### TEXT BLOCK
Getting the first `maxTokens` tokens

We can perform the flipped operation of getting the first maxTokens by specifying strategy: "first":

await trimMessages(messages, {
  maxTokens: 45,
  strategy: "first",
  tokenCounter: new ChatOpenAI({ modelName: "gpt-4" }),
});

[
  SystemMessage {
    lc_serializable: true,
    lc_kwargs: {
      content: "you're a good assistant, you always respond with a joke.",
      additional_kwargs: {},
      response_metadata: {}
    },
    lc_namespace: [ 'langchain_core', 'messages' ],
    content: "you're a good assistant, you always respond with a joke.",
    name: undefined,
    additional_kwargs: {},
    response_metadata: {},
    id: undefined
  },
  HumanMessage {
    lc_serializable: true,
    lc_kwargs: {
      content: "i wonder why it's called langchain",
      additional_kwargs: {},
      response_metadata: {}
    },
    lc_namespace: [ 'langchain_core', 'messages' ],
    content: "i wonder why it's called langchain",
    name: undefined,
    additional_kwargs: {},
    response_metadata: {},
    id: undefined
  }
]

Writing a custom token counter

We can write a custom token counter function that takes in a list of messages and returns an int.

### SOURCE DATA
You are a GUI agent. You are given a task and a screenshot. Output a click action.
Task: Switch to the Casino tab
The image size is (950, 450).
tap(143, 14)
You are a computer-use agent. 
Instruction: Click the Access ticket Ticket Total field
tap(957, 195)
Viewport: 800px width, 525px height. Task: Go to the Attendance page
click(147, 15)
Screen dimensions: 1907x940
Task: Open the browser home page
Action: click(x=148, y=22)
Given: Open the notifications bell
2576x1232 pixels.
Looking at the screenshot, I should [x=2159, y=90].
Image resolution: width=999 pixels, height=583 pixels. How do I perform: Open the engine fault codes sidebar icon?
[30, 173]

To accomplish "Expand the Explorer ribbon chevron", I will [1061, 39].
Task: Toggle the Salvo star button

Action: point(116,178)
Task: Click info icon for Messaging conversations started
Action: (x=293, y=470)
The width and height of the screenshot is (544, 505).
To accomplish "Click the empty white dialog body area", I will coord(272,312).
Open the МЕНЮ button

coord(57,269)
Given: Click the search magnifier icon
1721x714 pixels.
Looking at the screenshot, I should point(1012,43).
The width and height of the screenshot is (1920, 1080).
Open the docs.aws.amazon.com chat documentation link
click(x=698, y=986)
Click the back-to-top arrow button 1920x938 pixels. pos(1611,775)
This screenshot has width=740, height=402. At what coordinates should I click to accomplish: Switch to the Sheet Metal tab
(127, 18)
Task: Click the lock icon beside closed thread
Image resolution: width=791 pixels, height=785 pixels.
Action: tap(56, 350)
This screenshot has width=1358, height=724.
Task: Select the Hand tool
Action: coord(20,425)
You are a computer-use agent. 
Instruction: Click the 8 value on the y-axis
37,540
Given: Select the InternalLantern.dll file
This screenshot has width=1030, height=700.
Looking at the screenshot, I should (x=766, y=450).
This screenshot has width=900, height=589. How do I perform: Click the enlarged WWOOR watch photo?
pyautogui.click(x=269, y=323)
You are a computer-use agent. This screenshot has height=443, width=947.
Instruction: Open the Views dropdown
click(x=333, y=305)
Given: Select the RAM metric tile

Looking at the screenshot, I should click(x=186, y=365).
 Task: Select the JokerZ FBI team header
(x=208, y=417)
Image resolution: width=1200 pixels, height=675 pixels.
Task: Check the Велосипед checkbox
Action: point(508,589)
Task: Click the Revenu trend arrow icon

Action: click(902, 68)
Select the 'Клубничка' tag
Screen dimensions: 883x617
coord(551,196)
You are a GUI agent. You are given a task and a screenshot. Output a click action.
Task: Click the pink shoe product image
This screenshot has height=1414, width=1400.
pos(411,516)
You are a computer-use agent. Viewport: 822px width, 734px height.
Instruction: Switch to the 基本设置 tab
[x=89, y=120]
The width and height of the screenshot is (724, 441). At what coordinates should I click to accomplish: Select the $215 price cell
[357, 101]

### WORK TO COMPLETE
Extend the passage on trimming chat messages by token count, picking up after its final sentence about a custom token counter. The material has no connection to the passage on trimming chat messages by token count.

### ANSWER TO THIS EXERCISE
import { encodingForModel } from "@langchain/core/utils/tiktoken";
import {
  BaseMessage,
  HumanMessage,
  AIMessage,
  ToolMessage,
  SystemMessage,
  MessageContent,
  MessageContentText,
} from "@langchain/core/messages";

async function strTokenCounter(
  messageContent: MessageContent
): Promise<number> {
  if (typeof messageContent === "string") {
    return (await encodingForModel("gpt-4")).encode(messageContent).length;
  } else {
    if (messageContent.every((x) => x.type === "text" && x.text)) {
      return (await encodingForModel("gpt-4")).encode(
        (messageContent as MessageContentText[])
          .map(({ text }) => text)
          .join("")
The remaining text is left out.